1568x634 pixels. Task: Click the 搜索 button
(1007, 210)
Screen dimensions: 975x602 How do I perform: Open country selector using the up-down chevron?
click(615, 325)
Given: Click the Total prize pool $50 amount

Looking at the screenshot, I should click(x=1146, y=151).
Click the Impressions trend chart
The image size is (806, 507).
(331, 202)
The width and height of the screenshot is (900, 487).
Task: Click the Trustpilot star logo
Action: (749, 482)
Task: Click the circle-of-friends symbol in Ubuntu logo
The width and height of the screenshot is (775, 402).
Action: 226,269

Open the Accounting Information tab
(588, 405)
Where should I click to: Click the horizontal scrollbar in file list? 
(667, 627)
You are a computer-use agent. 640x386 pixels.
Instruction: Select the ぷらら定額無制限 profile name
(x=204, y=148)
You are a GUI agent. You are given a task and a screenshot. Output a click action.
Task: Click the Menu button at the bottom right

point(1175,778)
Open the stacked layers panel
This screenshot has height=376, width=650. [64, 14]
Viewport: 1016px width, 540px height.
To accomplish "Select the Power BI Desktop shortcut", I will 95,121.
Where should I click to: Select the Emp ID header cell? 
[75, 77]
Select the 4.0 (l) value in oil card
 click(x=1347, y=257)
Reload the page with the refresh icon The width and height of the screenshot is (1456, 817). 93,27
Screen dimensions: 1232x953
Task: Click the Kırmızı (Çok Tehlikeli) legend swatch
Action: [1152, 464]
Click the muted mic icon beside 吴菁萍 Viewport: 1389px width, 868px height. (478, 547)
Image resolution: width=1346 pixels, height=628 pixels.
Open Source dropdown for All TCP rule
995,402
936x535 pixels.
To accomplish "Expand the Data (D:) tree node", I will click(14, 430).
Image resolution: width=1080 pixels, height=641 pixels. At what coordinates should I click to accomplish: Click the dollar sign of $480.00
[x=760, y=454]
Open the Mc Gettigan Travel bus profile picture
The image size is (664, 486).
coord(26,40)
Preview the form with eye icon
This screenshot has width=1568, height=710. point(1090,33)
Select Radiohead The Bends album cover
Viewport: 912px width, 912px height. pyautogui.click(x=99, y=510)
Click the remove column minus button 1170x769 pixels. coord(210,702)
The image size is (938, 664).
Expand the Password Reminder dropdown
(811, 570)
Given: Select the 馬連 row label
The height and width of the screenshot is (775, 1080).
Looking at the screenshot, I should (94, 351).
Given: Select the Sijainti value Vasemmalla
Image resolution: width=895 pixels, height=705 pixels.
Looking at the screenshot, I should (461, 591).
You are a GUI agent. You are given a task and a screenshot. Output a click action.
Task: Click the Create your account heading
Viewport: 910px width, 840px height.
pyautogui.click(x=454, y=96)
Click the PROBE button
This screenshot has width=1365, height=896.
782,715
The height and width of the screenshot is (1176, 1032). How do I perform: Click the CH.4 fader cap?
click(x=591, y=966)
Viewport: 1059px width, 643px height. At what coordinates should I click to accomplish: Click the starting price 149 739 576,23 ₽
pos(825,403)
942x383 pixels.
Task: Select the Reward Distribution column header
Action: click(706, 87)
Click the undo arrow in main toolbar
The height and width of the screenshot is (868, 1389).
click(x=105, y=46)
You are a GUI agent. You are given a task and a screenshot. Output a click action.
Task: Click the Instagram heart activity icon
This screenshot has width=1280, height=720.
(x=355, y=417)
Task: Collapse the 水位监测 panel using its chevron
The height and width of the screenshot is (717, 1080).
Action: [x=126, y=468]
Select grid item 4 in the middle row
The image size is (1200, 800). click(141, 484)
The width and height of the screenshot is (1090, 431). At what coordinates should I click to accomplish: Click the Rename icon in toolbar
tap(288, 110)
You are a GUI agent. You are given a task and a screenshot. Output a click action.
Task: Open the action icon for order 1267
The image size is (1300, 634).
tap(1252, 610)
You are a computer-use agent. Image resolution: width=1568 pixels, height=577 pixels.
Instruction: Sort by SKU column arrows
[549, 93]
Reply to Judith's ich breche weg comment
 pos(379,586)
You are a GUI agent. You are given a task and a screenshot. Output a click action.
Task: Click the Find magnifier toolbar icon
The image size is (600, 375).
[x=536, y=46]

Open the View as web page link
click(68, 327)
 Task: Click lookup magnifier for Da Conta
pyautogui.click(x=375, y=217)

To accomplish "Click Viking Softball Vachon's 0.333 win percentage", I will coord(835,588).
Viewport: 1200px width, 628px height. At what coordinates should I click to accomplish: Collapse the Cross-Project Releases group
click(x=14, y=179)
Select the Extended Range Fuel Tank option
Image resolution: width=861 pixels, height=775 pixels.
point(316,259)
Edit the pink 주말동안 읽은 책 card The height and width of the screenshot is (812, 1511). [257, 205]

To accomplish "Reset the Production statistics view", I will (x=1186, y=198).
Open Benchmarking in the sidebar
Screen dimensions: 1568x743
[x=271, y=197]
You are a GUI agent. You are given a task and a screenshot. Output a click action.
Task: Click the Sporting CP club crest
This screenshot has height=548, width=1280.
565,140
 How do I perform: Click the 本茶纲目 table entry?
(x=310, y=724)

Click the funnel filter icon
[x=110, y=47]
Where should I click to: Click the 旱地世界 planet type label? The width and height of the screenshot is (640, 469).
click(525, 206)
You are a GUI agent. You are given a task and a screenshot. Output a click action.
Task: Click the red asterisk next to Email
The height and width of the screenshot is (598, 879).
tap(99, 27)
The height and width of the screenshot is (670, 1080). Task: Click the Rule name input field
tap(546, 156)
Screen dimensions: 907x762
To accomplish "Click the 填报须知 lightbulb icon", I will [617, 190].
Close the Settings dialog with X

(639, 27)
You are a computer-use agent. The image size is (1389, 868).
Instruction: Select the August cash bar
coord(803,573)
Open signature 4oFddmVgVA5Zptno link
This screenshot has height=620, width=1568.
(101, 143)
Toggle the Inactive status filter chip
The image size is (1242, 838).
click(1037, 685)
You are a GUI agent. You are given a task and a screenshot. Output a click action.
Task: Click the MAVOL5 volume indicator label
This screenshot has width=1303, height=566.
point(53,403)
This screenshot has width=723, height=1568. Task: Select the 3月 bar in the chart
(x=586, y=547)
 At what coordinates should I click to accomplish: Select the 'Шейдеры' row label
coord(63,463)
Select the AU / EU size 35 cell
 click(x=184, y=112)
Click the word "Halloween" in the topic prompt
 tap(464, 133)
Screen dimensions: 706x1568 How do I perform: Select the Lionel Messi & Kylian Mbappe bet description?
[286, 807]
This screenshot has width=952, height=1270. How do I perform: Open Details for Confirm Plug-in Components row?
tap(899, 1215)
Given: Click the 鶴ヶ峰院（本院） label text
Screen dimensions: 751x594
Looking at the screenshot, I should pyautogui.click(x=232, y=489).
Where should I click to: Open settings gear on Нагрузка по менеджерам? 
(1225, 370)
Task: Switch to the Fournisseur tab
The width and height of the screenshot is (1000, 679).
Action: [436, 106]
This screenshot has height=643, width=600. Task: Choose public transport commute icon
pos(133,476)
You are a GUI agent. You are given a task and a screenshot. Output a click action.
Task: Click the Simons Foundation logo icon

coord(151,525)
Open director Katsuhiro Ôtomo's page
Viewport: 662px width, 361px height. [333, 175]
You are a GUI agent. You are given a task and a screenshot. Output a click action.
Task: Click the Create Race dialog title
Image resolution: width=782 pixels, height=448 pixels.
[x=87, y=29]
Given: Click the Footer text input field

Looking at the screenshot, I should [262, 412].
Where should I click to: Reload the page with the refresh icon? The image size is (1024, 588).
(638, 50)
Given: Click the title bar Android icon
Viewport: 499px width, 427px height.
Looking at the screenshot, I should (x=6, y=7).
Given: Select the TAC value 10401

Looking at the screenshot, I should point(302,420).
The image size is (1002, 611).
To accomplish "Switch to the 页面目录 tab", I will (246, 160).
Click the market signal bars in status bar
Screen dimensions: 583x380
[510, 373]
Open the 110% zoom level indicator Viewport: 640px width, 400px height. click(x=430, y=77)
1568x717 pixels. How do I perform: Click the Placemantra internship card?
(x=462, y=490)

════════════════

* _Action item_
Please set down again, word for word, only the lines from the start of the entries through the line with "936x535 pixels.", both ends included.

* _Solution to the problem_
1568x634 pixels. Task: Click the 搜索 button
(1007, 210)
Screen dimensions: 975x602 How do I perform: Open country selector using the up-down chevron?
click(615, 325)
Given: Click the Total prize pool $50 amount

Looking at the screenshot, I should click(x=1146, y=151).
Click the Impressions trend chart
The image size is (806, 507).
(331, 202)
The width and height of the screenshot is (900, 487).
Task: Click the Trustpilot star logo
Action: (749, 482)
Task: Click the circle-of-friends symbol in Ubuntu logo
The width and height of the screenshot is (775, 402).
Action: 226,269

Open the Accounting Information tab
(588, 405)
Where should I click to: Click the horizontal scrollbar in file list? 
(667, 627)
You are a computer-use agent. 640x386 pixels.
Instruction: Select the ぷらら定額無制限 profile name
(x=204, y=148)
You are a GUI agent. You are given a task and a screenshot. Output a click action.
Task: Click the Menu button at the bottom right

point(1175,778)
Open the stacked layers panel
This screenshot has height=376, width=650. [64, 14]
Viewport: 1016px width, 540px height.
To accomplish "Select the Power BI Desktop shortcut", I will 95,121.
Where should I click to: Select the Emp ID header cell? 
[75, 77]
Select the 4.0 (l) value in oil card
 click(x=1347, y=257)
Reload the page with the refresh icon The width and height of the screenshot is (1456, 817). 93,27
Screen dimensions: 1232x953
Task: Click the Kırmızı (Çok Tehlikeli) legend swatch
Action: [1152, 464]
Click the muted mic icon beside 吴菁萍 Viewport: 1389px width, 868px height. (478, 547)
Image resolution: width=1346 pixels, height=628 pixels.
Open Source dropdown for All TCP rule
995,402
936x535 pixels.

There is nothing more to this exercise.